*TAREFAS A RESOLVER:*
**a.** Reescreva em forma de lista, mantendo os fatos principais, o parágrafo do trecho sobre Garcia-Roza que começa com "Autor tardio, ele começou".
**b.** Transcreva sem alterações, do trecho sobre Garcia-Roza, a parte que se inicia nas palavras que contêm "Essa personalidade tortuosa" e termina em "ter sido consumado.".

Autor tardio, ele começou na literatura de ficção apenas aos 60 anos, em 1996, com O Silêncio da Chuva, romance que lhe rendeu o Jabuti. Uma Janela em Copacabana (2001), Berenice Procura (2005) e Fantasma (2012) são outros de seus trabalhos. O livro mais recente é A Última Mulher (2019), lançado quando o autor já estava hospitalizado. Todos as suas obras foram lançadas pela Companhia das Letras.
Garcia-Roza tornou-se conhecido por sua maior criação literária, o detetive Espinosa. Apaixonado pela economia e precisão encontrados nos escritos de Raymond Chandler e Dashiell Hammet, o escritor construiu, porém, um personagem completamente diferente de Philip Marlowe ou Sam Spade - Espinosa é um protagonista meio "gauche", um tanto excêntrico, no sentido de que não está bem encaixado em lugar nenhum.
"Ele não é o herói, não é como os personagens dos romances policiais da década de 1940, que eram, por exemplo, aventureiros por excelência", comentou Garcia-Roza, em entrevista ao jornal O Estado de S. Paulo, em 2000. "É um ser mais reflexivo, sem ser um intelectual e sobretudo sente um mal-estar na vida." A inspiração do nome, revelou o escritor, foi o pensador holandês Baruch Espinosa (1632-1677), uma das figuras mais nobres da filosofia e também uma das mais investigativas.
Essa personalidade tortuosa permitiu que as histórias fossem construídas fora do riscado tradicional. Assim, em Vento Sudoeste, por exemplo, o que importa não é descobrir quem é o assassino, mas qual dos personagens será assassinado. Gabriel, um jovem administrador de empresas, ouvira de um vidente desconhecido, em sua festa de aniversário, a previsão de que iria matar alguém antes que fizesse anos novamente. Com a proximidade da data e atormentado com a possibilidade de se tornar um assassino, Gabriel procura Espinosa que, como alguns policiais de carne e osso, acredita na história, apesar de nenhum crime ter sido consumado.

*DADOS FORNECIDOS:*
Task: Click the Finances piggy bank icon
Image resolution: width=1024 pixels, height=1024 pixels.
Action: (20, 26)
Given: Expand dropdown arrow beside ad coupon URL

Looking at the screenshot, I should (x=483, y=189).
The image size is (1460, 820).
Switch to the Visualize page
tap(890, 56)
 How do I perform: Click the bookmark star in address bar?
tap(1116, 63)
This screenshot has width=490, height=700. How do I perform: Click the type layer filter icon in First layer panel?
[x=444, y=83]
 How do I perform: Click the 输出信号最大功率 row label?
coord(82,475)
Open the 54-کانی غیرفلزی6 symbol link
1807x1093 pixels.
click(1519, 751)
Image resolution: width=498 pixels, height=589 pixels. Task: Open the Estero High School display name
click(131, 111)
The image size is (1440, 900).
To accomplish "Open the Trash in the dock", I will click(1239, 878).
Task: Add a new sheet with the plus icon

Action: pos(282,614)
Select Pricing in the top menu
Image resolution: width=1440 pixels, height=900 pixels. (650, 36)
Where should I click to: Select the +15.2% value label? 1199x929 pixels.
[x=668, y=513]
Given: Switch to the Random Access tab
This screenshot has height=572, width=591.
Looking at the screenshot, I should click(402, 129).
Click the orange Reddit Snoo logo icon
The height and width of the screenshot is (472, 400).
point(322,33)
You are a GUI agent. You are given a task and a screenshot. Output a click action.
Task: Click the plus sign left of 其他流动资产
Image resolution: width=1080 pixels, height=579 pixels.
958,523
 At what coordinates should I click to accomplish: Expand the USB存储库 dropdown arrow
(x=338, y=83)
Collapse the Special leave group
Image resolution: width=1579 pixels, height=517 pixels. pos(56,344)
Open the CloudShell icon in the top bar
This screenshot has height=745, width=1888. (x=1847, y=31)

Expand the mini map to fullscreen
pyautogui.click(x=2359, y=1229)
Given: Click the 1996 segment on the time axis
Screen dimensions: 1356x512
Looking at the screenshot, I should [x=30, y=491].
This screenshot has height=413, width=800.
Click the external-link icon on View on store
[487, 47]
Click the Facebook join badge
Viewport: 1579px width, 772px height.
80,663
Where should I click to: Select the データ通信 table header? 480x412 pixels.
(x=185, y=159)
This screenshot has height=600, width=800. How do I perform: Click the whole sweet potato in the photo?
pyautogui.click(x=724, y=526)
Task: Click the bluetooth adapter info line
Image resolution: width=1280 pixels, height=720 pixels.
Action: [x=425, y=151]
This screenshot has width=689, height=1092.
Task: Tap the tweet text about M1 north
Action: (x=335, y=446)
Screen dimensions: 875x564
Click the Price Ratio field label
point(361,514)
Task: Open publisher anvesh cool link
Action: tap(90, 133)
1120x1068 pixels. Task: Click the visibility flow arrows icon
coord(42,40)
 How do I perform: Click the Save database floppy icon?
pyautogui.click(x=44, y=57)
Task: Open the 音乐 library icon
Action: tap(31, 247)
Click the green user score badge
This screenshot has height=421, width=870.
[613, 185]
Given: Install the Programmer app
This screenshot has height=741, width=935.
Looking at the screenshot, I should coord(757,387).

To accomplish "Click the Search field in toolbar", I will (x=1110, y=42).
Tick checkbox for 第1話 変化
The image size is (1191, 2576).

*RESPOSTAS DAS TAREFAS:*
**a.**
- Estreou na ficção aos 60 anos, em 1996, com o romance O Silêncio da Chuva, que lhe rendeu o Jabuti.
- Outras obras: Uma Janela em Copacabana (2001), Berenice Procura (2005) e Fantasma (2012).
- Livro mais recente: A Última Mulher (2019), lançado quando o autor já estava hospitalizado.
- Todas as obras saíram pela Companhia das Letras.

**b.**
Essa personalidade tortuosa permitiu que as histórias fossem construídas fora do riscado tradicional. Assim, em Vento Sudoeste, por exemplo, o que importa não é descobrir quem é o assassino, mas qual dos personagens será assassinado. Gabriel, um jovem administrador de empresas, ouvira de um vidente desconhecido, em sua festa de aniversário, a previsão de que iria matar alguém antes que fizesse anos novamente. Com a proximidade da data e atormentado com a possibilidade de se tornar um assassino, Gabriel procura Espinosa que, como alguns policiais de carne e osso, acredita na história, apesar de nenhum crime ter sido consumado.